Reproduce all entries precisely, down to the last character.

Segment Start: THE DATA

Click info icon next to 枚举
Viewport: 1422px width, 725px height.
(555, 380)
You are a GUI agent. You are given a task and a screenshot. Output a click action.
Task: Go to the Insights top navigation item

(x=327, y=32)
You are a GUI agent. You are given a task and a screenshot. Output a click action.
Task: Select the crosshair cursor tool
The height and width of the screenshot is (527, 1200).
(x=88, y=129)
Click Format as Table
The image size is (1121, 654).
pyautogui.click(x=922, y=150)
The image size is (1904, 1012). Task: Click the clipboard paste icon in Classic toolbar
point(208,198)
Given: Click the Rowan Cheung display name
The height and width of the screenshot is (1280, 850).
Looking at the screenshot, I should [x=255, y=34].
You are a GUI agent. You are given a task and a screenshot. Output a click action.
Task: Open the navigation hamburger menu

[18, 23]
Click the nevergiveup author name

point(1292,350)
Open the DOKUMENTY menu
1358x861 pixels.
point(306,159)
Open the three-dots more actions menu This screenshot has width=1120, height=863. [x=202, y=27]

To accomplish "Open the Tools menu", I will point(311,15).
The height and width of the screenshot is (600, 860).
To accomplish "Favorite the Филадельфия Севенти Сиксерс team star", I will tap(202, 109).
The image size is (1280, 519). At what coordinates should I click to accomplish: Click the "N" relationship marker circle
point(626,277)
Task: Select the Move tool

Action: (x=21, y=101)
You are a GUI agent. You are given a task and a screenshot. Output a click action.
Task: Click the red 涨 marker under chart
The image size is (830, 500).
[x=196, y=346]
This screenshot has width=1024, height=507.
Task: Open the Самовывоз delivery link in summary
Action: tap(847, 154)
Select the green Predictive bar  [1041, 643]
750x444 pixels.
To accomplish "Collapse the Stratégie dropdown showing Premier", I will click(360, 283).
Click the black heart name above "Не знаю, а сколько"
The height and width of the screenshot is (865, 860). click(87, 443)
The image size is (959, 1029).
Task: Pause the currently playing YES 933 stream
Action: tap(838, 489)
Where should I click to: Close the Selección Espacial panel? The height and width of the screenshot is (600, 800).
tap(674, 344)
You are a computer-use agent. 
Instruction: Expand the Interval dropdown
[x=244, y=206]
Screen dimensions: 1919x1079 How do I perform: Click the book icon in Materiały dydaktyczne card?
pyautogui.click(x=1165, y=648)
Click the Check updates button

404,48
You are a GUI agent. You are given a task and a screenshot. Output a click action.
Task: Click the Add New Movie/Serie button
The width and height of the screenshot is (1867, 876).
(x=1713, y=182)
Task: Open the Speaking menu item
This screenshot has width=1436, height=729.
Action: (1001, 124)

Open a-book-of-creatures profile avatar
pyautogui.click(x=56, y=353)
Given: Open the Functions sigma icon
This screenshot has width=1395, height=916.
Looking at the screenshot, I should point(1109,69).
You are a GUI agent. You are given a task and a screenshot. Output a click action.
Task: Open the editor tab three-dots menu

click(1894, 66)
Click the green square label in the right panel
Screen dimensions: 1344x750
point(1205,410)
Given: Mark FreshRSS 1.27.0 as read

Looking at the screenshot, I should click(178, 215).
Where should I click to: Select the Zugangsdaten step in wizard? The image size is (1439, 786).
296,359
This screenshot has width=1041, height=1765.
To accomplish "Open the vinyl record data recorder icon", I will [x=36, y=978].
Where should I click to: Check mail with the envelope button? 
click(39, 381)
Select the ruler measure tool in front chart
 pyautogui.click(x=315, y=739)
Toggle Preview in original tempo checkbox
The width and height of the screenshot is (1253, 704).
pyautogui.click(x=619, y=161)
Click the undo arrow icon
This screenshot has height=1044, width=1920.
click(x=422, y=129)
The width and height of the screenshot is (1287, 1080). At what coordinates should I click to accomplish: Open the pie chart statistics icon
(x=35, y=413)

Segment End: THE DATA

**RESPONSE BELOW**
Click info icon next to 枚举
Viewport: 1422px width, 725px height.
(555, 380)
You are a GUI agent. You are given a task and a screenshot. Output a click action.
Task: Go to the Insights top navigation item

(x=327, y=32)
You are a GUI agent. You are given a task and a screenshot. Output a click action.
Task: Select the crosshair cursor tool
The height and width of the screenshot is (527, 1200).
(x=88, y=129)
Click Format as Table
The image size is (1121, 654).
pyautogui.click(x=922, y=150)
The image size is (1904, 1012). Task: Click the clipboard paste icon in Classic toolbar
point(208,198)
Given: Click the Rowan Cheung display name
The height and width of the screenshot is (1280, 850).
Looking at the screenshot, I should [x=255, y=34].
You are a GUI agent. You are given a task and a screenshot. Output a click action.
Task: Open the navigation hamburger menu

[18, 23]
Click the nevergiveup author name

point(1292,350)
Open the DOKUMENTY menu
1358x861 pixels.
point(306,159)
Open the three-dots more actions menu This screenshot has width=1120, height=863. [x=202, y=27]

To accomplish "Open the Tools menu", I will point(311,15).
The height and width of the screenshot is (600, 860).
To accomplish "Favorite the Филадельфия Севенти Сиксерс team star", I will tap(202, 109).
The image size is (1280, 519). At what coordinates should I click to accomplish: Click the "N" relationship marker circle
point(626,277)
Task: Select the Move tool

Action: (x=21, y=101)
You are a GUI agent. You are given a task and a screenshot. Output a click action.
Task: Click the red 涨 marker under chart
The image size is (830, 500).
[x=196, y=346]
This screenshot has width=1024, height=507.
Task: Open the Самовывоз delivery link in summary
Action: tap(847, 154)
Select the green Predictive bar  [1041, 643]
750x444 pixels.
To accomplish "Collapse the Stratégie dropdown showing Premier", I will click(360, 283).
Click the black heart name above "Не знаю, а сколько"
The height and width of the screenshot is (865, 860). click(87, 443)
The image size is (959, 1029).
Task: Pause the currently playing YES 933 stream
Action: tap(838, 489)
Where should I click to: Close the Selección Espacial panel? The height and width of the screenshot is (600, 800).
tap(674, 344)
You are a computer-use agent. 
Instruction: Expand the Interval dropdown
[x=244, y=206]
Screen dimensions: 1919x1079 How do I perform: Click the book icon in Materiały dydaktyczne card?
pyautogui.click(x=1165, y=648)
Click the Check updates button

404,48
You are a GUI agent. You are given a task and a screenshot. Output a click action.
Task: Click the Add New Movie/Serie button
The width and height of the screenshot is (1867, 876).
(x=1713, y=182)
Task: Open the Speaking menu item
This screenshot has width=1436, height=729.
Action: (1001, 124)

Open a-book-of-creatures profile avatar
pyautogui.click(x=56, y=353)
Given: Open the Functions sigma icon
This screenshot has width=1395, height=916.
Looking at the screenshot, I should point(1109,69).
You are a GUI agent. You are given a task and a screenshot. Output a click action.
Task: Open the editor tab three-dots menu

click(1894, 66)
Click the green square label in the right panel
Screen dimensions: 1344x750
point(1205,410)
Given: Mark FreshRSS 1.27.0 as read

Looking at the screenshot, I should click(178, 215).
Where should I click to: Select the Zugangsdaten step in wizard? The image size is (1439, 786).
296,359
This screenshot has width=1041, height=1765.
To accomplish "Open the vinyl record data recorder icon", I will [x=36, y=978].
Where should I click to: Check mail with the envelope button? 
click(39, 381)
Select the ruler measure tool in front chart
 pyautogui.click(x=315, y=739)
Toggle Preview in original tempo checkbox
The width and height of the screenshot is (1253, 704).
pyautogui.click(x=619, y=161)
Click the undo arrow icon
This screenshot has height=1044, width=1920.
click(x=422, y=129)
The width and height of the screenshot is (1287, 1080). At what coordinates should I click to accomplish: Open the pie chart statistics icon
(x=35, y=413)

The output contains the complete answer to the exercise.